■ WHAT IS EXPECTED ■
Copy each line of the entries that contains the word "para".

[[ DATASET EXCERPTS, beginning ]]

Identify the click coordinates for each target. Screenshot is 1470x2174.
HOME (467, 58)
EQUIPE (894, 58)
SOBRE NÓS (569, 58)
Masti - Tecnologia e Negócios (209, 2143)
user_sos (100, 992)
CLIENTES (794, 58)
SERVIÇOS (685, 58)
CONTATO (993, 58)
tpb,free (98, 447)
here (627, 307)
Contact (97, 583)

[[ DATASET EXCERPTS, end ]]
[[ DATASET EXCERPTS, beginning ]]

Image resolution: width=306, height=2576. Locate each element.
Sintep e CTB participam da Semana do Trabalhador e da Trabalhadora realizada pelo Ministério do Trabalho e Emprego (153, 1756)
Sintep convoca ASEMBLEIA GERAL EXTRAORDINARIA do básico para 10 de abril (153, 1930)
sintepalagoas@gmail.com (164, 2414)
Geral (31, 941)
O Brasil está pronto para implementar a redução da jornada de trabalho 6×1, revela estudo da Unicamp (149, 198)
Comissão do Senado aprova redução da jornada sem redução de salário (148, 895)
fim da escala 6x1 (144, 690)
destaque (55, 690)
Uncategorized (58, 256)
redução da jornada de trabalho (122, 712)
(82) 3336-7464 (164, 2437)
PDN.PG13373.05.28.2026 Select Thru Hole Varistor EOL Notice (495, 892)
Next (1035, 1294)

[[ DATASET EXCERPTS, end ]]

■ SOLUTION FOR THIS EXERCISE ■
Sintep convoca ASEMBLEIA GERAL EXTRAORDINARIA do básico para 10 de abril (153, 1930)
O Brasil está pronto para implementar a redução da jornada de trabalho 6×1, revela estudo da Unicamp (149, 198)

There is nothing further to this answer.